3 декабря
Пространство звука
Концерт «Пространство звука» посвящен одному из магистральных направлений в музыке ХХ века — спектрализму. Спектрализм, наряду с иными течениями второй половины ХХ века (конкретная музыка, минимализм и другие), возник, прежде всего, как ответ на «засилье» сериализма в авангардной музыке. Внимание к звуку как акустическому и физическому феномену, тембр как основа композиции — вот отличительные черты направления, которое его основатель и апологет Жерар Гризе (1946–1998) называл «не строгой техникой [в отличие от сериализма, где превалирует форма и структура], а отношением». Гармонические проблемы спектра, «растяжение» или «сжатие» времени, микроинтервалы и звуковые кластеры, идея порога или перехода, широкое использование компьютеров в процессе сочинения увлекали многих композиторов в 1980-е и 1990-е годы, и не только во Франции. В начале нового века стало казаться, что интерес к спектрализму угас, тем не менее, многие идеи этого течения живы и актуальны до сих пор, преобразованные с учетом новых технологических возможностей, нового взгляда на мелодику и разработку мотивных элементов, обогащенные благодаря смелым сочетаниям разных композиционных приемов и техник.
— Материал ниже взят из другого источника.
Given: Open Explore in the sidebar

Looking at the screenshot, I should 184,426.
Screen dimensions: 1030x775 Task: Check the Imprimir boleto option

По билету на концерт можно посетить выставку «Бывают странные сближенья».
Вход в Главное здание – со стороны Колымажного переулка, с 19:00. Начало концерта в 20:00.
В программе концерта только одно «классическое» спектральное сочинение — пьеса «Taléa ou la machine et les herbes folles» («Талеа, или машина и дикие травы») (1985–1986) Жерара Гризе. Талеа (или талья) — это повторяющаяся ритмическая фигура изоритмии, типичной композиционной техники в средневековой музыке, которая сочетается с мелодической фигурой — колором. Для Гризе было важно, что при таком типе композиции возникает сложное взаимодействие ритма и высоты звуков, а также происходит стремительная смена тембральных контрастов. Талеа состоит из двух взаимосвязанных частей, которые исполняются без перерыва и могут рассматриваться как два слуховых аспекта одного феномена. Полифония первой части, где контрасты темпов, динамики и агогики постепенно размываются и перестают быть различимыми, сменяется гомофонией второй части, где все подчинено форме и упорядоченной смене музыкальных фрагментов. Сам композитор отмечал, что «первая часть мне представляется неумолимой машиной <…>, результаты работы которой во второй части вдруг начинают “прорастать” сорняками, попавшими внутрь механизма, и эти “дикие травы” вдруг становятся более важными в музыкальном плане, рождая совершенно неожиданные звуковые сочетания».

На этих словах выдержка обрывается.